= EXERCISE =
Below is a set of entries. Reproduce exactly the lines from the one containing "Viewport: 639px width, 331px height." through the end, both included.

(Data items)
------------------------------------------------

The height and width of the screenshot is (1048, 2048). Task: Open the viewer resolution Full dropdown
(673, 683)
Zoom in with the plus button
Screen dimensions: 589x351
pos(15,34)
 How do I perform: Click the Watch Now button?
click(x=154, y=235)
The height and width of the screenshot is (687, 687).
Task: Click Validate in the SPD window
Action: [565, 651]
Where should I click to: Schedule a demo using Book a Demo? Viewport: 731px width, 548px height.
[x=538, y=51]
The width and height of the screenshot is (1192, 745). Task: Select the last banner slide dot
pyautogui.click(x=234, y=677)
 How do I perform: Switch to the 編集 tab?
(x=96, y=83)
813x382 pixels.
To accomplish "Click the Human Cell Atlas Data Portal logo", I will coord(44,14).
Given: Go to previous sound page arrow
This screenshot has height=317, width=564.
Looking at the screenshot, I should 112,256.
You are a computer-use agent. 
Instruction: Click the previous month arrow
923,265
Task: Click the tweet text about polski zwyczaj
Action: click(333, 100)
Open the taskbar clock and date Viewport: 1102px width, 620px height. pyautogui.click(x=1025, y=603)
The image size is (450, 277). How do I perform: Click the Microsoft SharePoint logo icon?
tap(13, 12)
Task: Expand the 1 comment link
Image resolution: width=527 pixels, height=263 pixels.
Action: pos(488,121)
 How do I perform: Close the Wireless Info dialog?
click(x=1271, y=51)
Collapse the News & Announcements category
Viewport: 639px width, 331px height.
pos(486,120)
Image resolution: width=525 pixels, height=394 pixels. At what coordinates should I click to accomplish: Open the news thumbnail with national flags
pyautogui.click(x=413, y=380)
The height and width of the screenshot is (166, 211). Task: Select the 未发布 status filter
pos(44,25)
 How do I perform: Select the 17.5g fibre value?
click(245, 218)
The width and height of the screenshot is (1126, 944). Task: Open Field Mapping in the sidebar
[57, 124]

------------------------------------------------

= PROBLEM SOLUTION =
Viewport: 639px width, 331px height.
pos(486,120)
Image resolution: width=525 pixels, height=394 pixels. At what coordinates should I click to accomplish: Open the news thumbnail with national flags
pyautogui.click(x=413, y=380)
The height and width of the screenshot is (166, 211). Task: Select the 未发布 status filter
pos(44,25)
 How do I perform: Select the 17.5g fibre value?
click(245, 218)
The width and height of the screenshot is (1126, 944). Task: Open Field Mapping in the sidebar
[57, 124]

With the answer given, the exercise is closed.